けれどもどう言う巡り合わせか、日本の狩猟肉としては割と一般的である筈の猪や鹿は食った事無いんだよな。
食った事が無いと言えば、狩猟肉では無く家畜肉だが、馬も俺は食った事が無い。
馬刺しは一度は食ってみたいと思っては居たのだが、どう言う巡り合わせか食う機会が無かったんだよな。
……兎角、肉が鹿だと言う事を念頭に置いてもう一度汁を啜ってみるが、口に広がるのは濃い鶏ガラの風味と微かな昆布の味わいだけで、鹿肉独特の臭みを感じさせる事は全く無い。
それだけ強い出汁にも拘らず、鹿肉の旨味も風味も全く負けて居らず、かと言って出汁の味がしない訳でも無い、一寸塩気が濃い気がするのは、運動した後に食べる前提で作られているからか、それとも俺と言う客人が居る故に塩を多目に入れているのか?
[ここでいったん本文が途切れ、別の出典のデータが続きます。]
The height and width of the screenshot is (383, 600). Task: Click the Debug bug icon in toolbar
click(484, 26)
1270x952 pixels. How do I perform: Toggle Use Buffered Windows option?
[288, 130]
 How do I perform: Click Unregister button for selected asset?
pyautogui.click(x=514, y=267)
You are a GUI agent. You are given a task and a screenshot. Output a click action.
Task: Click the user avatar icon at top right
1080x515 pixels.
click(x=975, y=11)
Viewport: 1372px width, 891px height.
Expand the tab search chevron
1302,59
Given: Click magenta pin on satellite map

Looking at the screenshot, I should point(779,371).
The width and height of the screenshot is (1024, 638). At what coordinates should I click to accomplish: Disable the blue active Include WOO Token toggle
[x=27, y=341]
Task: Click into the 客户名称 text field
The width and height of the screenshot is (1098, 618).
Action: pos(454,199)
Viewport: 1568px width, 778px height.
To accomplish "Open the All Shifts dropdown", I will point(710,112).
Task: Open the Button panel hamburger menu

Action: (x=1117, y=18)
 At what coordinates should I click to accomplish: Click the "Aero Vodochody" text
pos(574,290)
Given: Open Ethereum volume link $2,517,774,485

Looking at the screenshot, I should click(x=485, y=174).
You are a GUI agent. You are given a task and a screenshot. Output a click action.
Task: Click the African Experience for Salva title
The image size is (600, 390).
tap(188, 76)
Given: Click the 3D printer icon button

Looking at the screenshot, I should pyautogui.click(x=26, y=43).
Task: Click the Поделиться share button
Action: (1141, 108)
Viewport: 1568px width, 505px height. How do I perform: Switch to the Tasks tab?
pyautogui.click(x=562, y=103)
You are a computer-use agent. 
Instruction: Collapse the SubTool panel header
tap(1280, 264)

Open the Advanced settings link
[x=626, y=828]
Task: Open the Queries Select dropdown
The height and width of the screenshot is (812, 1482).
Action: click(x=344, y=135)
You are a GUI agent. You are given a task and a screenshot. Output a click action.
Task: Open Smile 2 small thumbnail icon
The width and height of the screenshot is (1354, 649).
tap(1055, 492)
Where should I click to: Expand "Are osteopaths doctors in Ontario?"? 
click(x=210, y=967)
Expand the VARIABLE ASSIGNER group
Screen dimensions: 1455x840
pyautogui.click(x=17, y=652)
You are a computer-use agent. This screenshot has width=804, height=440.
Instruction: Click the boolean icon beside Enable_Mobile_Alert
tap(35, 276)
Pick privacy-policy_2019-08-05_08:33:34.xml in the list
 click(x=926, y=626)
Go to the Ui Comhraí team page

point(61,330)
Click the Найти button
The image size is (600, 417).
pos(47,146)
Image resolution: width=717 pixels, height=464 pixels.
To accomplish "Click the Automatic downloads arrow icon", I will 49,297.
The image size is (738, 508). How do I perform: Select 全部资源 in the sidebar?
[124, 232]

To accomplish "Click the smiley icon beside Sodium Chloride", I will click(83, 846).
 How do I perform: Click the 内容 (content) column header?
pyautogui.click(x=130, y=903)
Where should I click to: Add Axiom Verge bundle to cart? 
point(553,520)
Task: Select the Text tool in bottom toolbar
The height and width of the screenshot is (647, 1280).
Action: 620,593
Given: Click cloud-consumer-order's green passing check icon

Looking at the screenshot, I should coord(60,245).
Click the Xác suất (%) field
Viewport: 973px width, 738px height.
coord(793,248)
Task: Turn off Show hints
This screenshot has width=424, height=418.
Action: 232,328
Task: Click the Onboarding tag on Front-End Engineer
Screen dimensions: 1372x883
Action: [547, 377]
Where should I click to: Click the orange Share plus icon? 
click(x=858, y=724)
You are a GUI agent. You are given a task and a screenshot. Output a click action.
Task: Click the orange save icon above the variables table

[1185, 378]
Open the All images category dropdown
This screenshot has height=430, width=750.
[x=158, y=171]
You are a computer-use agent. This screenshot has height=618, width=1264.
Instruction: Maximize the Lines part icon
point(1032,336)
「志七郎様、美味いでしょう此れ。手羽先のガラを三日三晩煮込んで出汁取って、其処に鹿鬼の中でも一番味が濃い腿肉っすからね。しかもソレを調理したのが此処のちゃんこ番で猪山一の包丁侍だったお人ですからね、不味い筈が無い」
味に集中し黙り込んでいた俺に、そう言ったのは隣の鍋を突いていた、江戸でも見た覚えの有る顔だった。
「あ、志七郎様、俺の事覚えて無い? いやー界渡りの土産も貰ったんで安心してたんスけどねぇ。園田英一っス。多分次回の参勤にゃぁ同行すると思うんで、お見知り置きを」
……即座に名前が出てこない辺り、俺は家臣との交流が足りてないんだろうな。
「園田は目立たんからのぅ。ま、儂が江戸に上がった頃にゃぁ志七郎様は未だ乳飲み子だった故、儂の事も覚えては居らんでしょうが……儂はこのちゃんこの腕を買われ上様からもお声掛りを頂いた事が有るのが自慢でしてね。若い頃の話ですがのぅ」
と、そう言いながら俺とお連が突いていた鍋に野菜と肉の追加を打ち込む、恰幅の良い御老人。
話の流れとその行動から察するに、代替わりして隠居した元家臣で、包丁侍と言うからには江戸屋敷や此処の城で、料理番を勤めていた者なのだろう。
んで、江戸の屋敷では睦姉上が料理の大半を拵える様に成ったからこそ、その役目を終えたと判断し隠居した……とかそんな感じなのでは無かろうか?
って、何で俺達の鍋に具材が追加されてるんだ? 俺まだ全然食って無いぞ?
そう思って、鍋の中身を一度見てからお連を見ると……食べないんですか? と言わんばかりにムグムグと咀嚼しながら小首を傾げる彼女の姿。
……生まれは猪山じゃ無いにせよ、彼女も十分に猪山の女と成りつつ有ると、そう言う事なのだろう。
そんな事を考えながら、俺は食べ負けない様に気を引き締めて、鍋の具材が煮えるのを待つのだった。